Cardiovascular ...Orally, in cases of nutmeg overdose, tachycardia, palpitations, weak pulse, hypotension, and nonspecific electrocardiographic changes have been reported (3494,19293,19295,19299,19300,19488,19489,25943,103372,103373)(111750).
Dermatologic ...Topically, allergic contact dermatitis to nutmeg has been reported (25945,25946).
Gastrointestinal ...Orally, nausea was reported in a 13-year-old female consuming nutmeg capsules while smoking cannabis (2563). Vomiting was reported in a case of a 19-year-old female using high doses of nutmeg with a history of lysergic acid diethylamide (LSD) and cannabis use (19294). Burning epigastric pain, gastroenteritis, diarrhea, nausea, and increased thirst have been reported in other cases of intentional or unintentional nutmeg overdose (19293,19299,19300,19489,19490,103372,103373). Vomiting has been reported in a 17-year-old male who snorted at least 15 grams of nutmeg powder (103372).
Hematologic ...Orally, hyponatremia and leukocytosis with neutrophilia associated with nutmeg overdose have been rarely reported (103372).
Hepatic ...Orally, elevated liver enzymes associated with nutmeg overdose have been reported rarely (103372).
Immunologic ...Topically, allergic contact dermatitis to nutmeg has been reported (25945,25946).
Musculoskeletal ...Orally, muscle weakness, numbness, and ataxia were reported in a 13-year-old female consuming nutmeg capsules while smoking cannabis (2563).
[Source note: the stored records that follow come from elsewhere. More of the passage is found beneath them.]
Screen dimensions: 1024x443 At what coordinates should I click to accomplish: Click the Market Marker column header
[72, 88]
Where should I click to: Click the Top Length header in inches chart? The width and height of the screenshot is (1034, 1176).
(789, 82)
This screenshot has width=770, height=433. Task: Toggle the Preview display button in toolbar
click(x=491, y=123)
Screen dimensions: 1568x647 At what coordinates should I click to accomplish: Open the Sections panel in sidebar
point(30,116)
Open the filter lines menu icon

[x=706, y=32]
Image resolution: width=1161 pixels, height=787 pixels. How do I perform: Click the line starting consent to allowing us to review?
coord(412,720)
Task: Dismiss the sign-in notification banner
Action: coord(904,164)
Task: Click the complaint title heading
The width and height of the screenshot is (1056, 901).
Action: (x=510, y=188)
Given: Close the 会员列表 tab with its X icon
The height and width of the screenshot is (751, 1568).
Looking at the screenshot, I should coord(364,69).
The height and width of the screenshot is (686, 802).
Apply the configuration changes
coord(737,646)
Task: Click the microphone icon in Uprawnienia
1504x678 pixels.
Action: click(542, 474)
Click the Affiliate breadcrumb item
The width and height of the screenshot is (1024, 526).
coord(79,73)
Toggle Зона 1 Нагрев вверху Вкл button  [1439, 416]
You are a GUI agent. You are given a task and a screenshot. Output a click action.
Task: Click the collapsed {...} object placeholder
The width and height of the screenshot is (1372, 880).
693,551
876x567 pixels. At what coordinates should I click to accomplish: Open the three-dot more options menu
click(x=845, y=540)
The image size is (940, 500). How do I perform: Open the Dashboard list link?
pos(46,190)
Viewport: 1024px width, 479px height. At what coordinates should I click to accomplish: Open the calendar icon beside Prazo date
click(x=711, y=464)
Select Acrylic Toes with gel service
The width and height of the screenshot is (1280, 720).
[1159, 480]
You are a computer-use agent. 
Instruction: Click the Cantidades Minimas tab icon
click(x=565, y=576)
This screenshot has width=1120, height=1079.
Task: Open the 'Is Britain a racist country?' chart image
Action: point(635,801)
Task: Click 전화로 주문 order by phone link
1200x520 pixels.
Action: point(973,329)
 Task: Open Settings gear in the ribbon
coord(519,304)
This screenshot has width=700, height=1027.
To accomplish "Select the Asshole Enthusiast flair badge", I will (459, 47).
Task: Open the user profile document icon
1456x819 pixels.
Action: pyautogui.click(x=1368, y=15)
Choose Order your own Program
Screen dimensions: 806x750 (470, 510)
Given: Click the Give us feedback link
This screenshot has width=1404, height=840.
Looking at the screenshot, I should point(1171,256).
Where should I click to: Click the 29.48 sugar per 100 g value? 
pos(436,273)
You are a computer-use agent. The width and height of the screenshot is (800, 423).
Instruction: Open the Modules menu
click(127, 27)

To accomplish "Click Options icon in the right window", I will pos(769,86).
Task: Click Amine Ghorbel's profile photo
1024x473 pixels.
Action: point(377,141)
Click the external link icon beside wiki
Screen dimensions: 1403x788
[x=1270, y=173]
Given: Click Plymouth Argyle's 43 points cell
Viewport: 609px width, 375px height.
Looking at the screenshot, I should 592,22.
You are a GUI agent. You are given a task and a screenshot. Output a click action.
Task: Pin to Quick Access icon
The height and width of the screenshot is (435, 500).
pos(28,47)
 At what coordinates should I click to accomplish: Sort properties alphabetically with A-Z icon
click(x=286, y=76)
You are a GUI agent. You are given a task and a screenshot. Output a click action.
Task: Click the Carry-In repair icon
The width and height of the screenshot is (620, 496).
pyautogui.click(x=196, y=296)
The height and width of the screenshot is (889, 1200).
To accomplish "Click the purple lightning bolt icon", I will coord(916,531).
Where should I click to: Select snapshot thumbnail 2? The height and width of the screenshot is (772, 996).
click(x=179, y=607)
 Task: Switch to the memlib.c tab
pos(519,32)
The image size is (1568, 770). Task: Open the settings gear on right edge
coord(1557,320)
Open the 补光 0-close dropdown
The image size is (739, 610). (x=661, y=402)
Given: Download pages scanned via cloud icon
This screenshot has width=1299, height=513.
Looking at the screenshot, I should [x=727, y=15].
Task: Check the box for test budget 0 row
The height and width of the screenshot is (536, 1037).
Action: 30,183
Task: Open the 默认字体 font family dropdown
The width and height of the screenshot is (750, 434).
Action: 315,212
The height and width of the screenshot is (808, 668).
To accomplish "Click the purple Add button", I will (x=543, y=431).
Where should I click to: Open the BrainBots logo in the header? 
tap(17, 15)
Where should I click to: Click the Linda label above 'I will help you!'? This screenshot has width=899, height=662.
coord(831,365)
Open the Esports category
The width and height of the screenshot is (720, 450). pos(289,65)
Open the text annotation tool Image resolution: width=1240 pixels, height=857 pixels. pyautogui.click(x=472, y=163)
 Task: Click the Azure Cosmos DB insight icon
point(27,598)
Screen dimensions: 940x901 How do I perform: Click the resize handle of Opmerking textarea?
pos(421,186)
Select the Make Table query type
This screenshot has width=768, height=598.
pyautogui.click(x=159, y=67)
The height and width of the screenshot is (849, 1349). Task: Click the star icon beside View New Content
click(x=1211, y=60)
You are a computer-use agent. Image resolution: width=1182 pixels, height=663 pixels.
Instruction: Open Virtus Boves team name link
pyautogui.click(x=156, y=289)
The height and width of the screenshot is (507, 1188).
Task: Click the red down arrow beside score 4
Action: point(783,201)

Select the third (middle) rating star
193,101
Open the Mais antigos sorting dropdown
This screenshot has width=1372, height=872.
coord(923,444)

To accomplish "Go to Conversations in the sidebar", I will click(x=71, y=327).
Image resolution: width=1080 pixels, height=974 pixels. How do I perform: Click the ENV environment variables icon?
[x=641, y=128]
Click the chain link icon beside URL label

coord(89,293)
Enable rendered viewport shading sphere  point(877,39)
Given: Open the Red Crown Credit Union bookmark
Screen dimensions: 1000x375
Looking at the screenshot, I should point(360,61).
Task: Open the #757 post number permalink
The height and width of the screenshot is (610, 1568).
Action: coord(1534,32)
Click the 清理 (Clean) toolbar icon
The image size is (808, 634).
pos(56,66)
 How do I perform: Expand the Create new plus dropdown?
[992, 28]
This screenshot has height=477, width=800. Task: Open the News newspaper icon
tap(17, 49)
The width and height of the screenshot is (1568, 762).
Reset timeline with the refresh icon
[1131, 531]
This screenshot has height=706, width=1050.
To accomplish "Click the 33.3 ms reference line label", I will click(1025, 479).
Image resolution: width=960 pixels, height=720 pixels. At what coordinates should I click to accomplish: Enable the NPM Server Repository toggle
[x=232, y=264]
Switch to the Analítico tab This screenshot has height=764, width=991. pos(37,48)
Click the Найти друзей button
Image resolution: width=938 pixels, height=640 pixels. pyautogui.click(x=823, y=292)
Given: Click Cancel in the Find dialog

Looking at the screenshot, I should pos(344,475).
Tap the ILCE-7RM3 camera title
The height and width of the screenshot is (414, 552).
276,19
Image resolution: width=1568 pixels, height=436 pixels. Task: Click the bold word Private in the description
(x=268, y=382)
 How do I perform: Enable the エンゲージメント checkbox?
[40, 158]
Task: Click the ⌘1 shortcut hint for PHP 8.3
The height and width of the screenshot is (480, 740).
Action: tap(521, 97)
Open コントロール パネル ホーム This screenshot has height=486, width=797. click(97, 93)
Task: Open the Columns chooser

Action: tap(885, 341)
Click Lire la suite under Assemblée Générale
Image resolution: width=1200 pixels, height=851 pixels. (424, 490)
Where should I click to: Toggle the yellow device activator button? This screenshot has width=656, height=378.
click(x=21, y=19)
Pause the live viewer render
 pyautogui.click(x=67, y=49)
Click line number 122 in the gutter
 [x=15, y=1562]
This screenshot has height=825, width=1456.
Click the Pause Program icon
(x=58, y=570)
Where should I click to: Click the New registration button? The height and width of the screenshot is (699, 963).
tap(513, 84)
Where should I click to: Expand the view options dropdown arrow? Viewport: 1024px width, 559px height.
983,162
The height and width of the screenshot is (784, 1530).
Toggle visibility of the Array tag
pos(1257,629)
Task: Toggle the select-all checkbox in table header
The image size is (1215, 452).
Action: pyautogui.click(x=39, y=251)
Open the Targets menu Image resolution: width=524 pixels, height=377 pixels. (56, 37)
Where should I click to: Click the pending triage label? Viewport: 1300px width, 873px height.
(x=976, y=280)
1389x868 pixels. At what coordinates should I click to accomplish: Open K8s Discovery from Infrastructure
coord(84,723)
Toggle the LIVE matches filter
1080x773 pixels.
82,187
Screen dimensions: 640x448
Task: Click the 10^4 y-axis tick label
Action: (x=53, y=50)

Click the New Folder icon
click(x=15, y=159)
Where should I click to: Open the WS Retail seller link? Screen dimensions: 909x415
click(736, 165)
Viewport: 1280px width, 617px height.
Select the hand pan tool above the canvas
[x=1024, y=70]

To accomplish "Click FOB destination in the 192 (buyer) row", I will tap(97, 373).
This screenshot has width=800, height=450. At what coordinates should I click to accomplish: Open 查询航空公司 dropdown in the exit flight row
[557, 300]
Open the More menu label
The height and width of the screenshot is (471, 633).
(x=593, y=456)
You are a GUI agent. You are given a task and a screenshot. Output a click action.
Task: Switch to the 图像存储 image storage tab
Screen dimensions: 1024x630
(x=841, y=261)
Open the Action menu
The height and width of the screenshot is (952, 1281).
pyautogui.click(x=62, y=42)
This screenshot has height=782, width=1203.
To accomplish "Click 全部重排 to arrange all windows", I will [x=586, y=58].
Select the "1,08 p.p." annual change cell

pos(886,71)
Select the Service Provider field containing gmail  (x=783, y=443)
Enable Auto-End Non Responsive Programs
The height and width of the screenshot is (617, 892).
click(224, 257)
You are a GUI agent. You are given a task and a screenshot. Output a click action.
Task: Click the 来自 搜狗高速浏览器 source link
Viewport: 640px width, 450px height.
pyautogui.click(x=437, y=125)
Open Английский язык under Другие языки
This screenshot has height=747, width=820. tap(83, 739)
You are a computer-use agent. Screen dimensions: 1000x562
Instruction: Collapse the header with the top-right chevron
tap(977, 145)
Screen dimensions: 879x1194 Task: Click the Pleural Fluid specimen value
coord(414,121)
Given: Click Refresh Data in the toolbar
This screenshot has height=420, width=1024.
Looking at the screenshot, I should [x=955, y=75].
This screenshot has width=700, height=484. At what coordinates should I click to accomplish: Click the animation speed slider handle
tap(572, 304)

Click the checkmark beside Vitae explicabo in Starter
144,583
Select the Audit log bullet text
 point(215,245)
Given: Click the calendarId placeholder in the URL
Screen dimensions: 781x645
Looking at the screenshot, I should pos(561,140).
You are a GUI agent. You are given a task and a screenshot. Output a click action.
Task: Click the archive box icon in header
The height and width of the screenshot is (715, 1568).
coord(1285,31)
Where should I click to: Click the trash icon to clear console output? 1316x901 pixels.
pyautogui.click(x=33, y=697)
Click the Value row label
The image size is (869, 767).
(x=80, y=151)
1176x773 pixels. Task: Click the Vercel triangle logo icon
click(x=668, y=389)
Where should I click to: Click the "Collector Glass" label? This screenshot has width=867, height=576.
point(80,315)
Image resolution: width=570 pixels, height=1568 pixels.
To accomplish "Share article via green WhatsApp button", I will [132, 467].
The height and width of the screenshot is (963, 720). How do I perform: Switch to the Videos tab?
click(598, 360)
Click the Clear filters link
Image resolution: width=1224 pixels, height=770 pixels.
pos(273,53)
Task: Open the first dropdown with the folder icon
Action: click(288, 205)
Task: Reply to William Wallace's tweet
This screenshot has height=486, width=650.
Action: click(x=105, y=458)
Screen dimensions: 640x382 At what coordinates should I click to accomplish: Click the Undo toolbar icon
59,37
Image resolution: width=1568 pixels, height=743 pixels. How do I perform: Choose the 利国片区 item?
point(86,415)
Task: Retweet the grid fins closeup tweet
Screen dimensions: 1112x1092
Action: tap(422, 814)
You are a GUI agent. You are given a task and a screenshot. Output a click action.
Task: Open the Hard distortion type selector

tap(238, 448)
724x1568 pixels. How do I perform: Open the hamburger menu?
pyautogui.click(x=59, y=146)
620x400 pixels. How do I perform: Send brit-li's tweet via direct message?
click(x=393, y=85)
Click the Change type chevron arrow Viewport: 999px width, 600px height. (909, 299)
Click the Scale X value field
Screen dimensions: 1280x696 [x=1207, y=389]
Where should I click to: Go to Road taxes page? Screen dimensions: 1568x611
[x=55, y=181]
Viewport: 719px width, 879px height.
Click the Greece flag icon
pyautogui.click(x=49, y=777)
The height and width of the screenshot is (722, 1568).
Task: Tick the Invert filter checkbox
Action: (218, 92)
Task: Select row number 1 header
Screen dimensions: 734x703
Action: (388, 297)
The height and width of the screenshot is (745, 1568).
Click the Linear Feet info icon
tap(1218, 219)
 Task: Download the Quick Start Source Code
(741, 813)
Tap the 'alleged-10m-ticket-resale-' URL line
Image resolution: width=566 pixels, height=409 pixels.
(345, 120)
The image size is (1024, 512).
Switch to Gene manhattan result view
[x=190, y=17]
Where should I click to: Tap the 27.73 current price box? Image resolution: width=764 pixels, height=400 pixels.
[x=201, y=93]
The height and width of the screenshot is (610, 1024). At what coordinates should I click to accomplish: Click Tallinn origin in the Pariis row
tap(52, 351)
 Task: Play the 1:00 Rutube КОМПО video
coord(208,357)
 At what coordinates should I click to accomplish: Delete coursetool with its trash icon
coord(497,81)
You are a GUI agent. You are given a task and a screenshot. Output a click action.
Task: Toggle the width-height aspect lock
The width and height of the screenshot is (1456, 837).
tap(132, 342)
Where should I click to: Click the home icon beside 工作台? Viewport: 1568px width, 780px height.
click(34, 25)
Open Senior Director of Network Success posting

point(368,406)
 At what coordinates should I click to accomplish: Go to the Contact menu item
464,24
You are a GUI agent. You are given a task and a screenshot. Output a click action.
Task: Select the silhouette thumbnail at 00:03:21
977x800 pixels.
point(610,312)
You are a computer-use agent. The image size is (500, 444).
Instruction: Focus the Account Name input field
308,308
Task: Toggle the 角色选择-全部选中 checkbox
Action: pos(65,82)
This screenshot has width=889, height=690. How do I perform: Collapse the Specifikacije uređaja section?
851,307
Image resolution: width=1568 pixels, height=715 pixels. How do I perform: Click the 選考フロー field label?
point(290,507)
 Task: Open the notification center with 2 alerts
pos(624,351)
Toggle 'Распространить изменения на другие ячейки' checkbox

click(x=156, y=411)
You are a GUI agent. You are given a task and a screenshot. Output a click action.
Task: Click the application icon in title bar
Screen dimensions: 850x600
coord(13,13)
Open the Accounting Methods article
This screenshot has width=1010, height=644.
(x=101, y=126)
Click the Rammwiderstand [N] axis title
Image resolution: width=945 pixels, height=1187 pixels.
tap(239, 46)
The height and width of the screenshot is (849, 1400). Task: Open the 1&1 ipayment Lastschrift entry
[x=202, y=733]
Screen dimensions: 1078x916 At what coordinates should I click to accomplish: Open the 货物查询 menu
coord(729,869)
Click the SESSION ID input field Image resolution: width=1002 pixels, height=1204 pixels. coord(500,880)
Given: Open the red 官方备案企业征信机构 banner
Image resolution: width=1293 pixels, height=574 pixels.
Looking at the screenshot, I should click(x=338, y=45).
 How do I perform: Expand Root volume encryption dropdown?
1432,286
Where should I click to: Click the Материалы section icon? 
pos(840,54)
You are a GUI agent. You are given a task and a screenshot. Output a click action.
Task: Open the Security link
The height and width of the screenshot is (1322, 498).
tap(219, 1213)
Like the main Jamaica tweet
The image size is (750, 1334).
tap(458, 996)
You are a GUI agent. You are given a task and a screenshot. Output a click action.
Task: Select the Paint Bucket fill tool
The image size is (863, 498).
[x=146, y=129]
An ataxic gait has been reported in a 17-year-old male who snorted at least 15 grams of nutmeg powder (103372).
Neurologic/CNS ...Orally, headache, dizziness, and drowsiness were reported in a 13-year-old female consuming nutmeg capsules while smoking cannabis (2563). Adverse effects associated with high intake of nutmeg have included confusion, dizziness, drowsiness, hallucinations, headache, incoherent speech, hot and cold sensations, sensations of limb loss, convulsions, and coma (19294,19299,19300,19487,19489,19490,103372,103373,111750). Sweating and hypothermia have also been reported following intake of high doses of nutmeg (19293,19294). Lethargy has been reported in a 17-year-old male who snorted at least 15 grams of nutmeg powder (103372).
Ocular/Otic ...Orally, a case of double, triple, and blurred vision has been reported for a 13-year-old female who consumed nutmeg capsules while smoking cannabis (2563). Pupil dilation and pupil constriction has been reported from exposure to nutmeg (25948). Involuntary eye movement has been reported in a 17-year-old male who snorted at least 15 grams of nutmeg powder (103372).
Psychiatric ...Orally, visual, auditory, and tactile hallucinations, depression, suicidal ideation, insomnia, restlessness, and bizarre behavior have been reported following nutmeg intoxication in various reports (12,2563,19300,19492,103372,103373). Other adverse effects associated with high intake of nutmeg have included disorientation, stupor, euphoria, anxiety, and agitation (19300,19489,103373,103374). Chronic psychosis has been associated with rare cases of prolonged abuse of nutmeg (103372). However, some researchers suggest that nutmeg does not have significant psychological or behavioral effects, even when taken at high doses (25939,25947). Restlessness and anxiety have been reported in a 17-year-old male who snorted at least 15 grams of nutmeg powder (103372).
Other ...Orally, fatal poisoning associated with nutmeg is rare (19300,103372,103373).